Lord knows we all need some relief from the financial burden that is subscription software, it’s everywhere now!
Its fine if your running a business but if your a hobbyist like me, its unaffordable (but so damn tasty!)
Just a heads up Blue Griffon, not free anymore (I think) but still 75 euros is pretty affordable.
Scribus stable version (1.4x) does not work on Catalina, trying 1.5 (let you know).
Want to buy your Inkscape MC and GIMP series when I have the dough.
Inkscape looks deep, can’t wait to dig in!
Messed with GIMP for a few years but it’s always been a little buggy and weird, though I still download it regularly.

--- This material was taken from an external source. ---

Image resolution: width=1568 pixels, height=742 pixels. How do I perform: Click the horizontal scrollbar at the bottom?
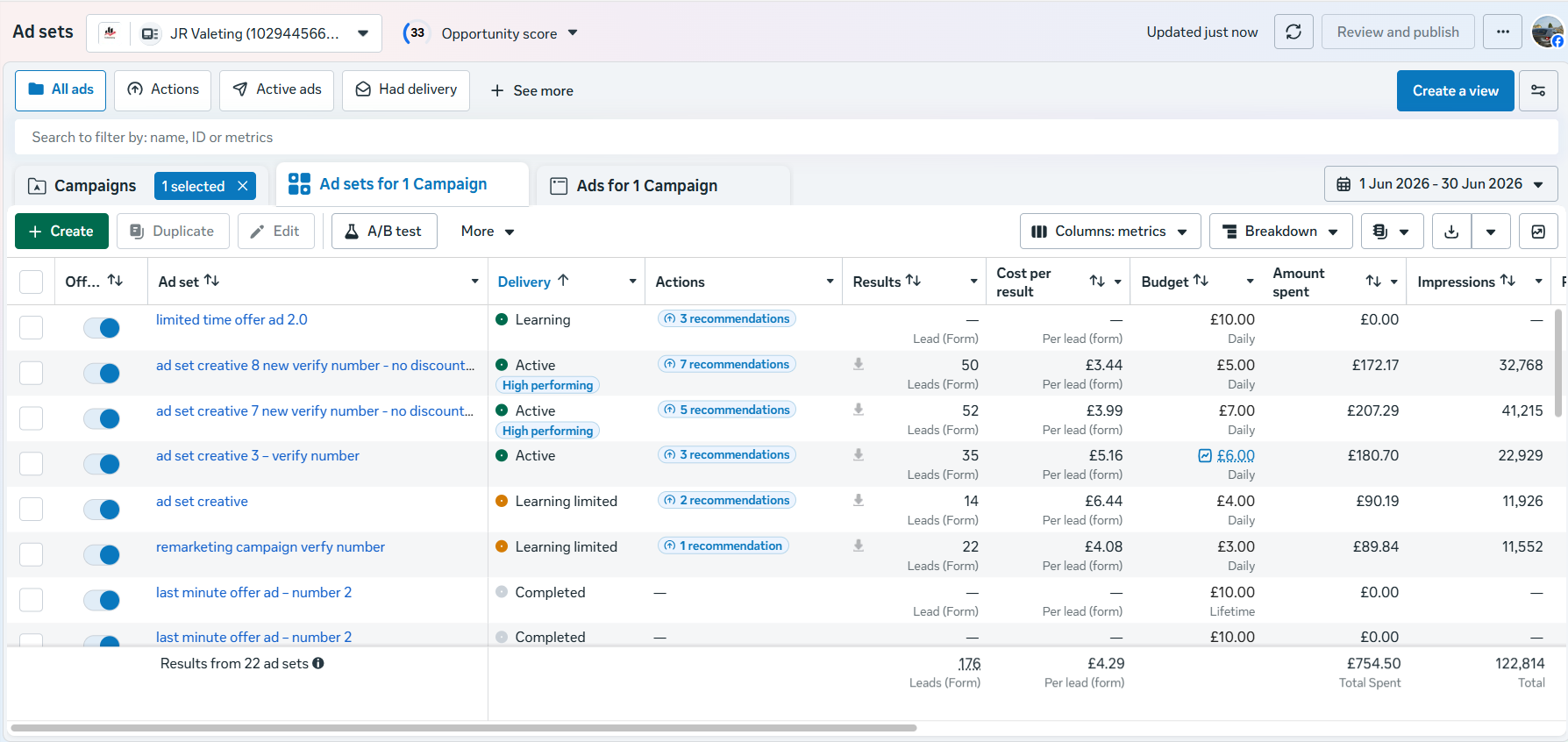click(463, 728)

Blender, what an awesome piece of work, love it.
Keep up the great work.
I’m curious about your thoughts for a good replacement for Acrobat Pro? (Do they call it that anymore?)
Basically, I’m looking to manipulate and customize PDFs, including layered PDFs that allow the user to select layers to print, perhaps turning a layer on for one print, and then turning it off for another print.

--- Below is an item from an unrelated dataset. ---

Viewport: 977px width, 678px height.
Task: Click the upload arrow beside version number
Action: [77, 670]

It would also be cool to learn if there is a way to secure PDFs so that they cannot be sent to a third party, but I think a special download server is needed for that. I don’t mean exactly DRM. More as a means to support copyright and licensing.

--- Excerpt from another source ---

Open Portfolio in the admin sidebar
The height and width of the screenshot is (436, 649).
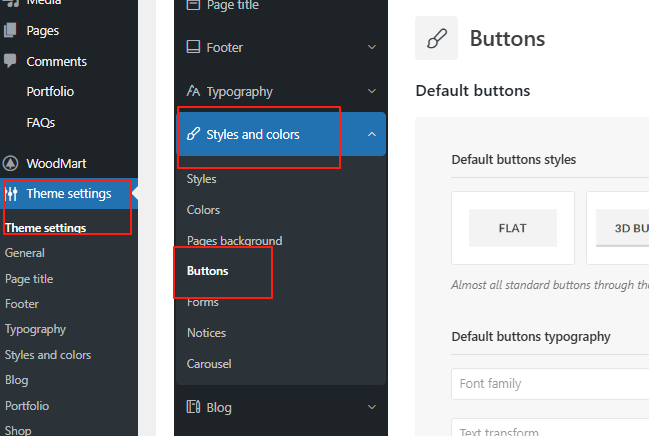click(50, 92)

Still that isn’t as critical to me as being able to turn layers on and off for printing.
Thanks in advance for your help
Affinity Photo is excellent but the only package I’ve seen that has smart object editing other then Photoshop is Photopea.
I’d love to ditch Adobe, has some horrific experience with their customer service over the years but as yet no one has created software good enough to compete.
I feel I would be remiss if I didn’t mention Davinci Resolve as the perfect competitor to both Premiere Pro and After Effects. 100% free. No strings. 100% capable and powerful. But I’ve never used Blender as a video editor. So I don’t really know how capable it is.
And for Audition absolutely I would go with Cakewalk by Bandlab. It’s a fully loaded, full feature, no compromises complete production DAW. Also 100% free. Unless all you’re doing is voice work. Then Audacity it more than enough.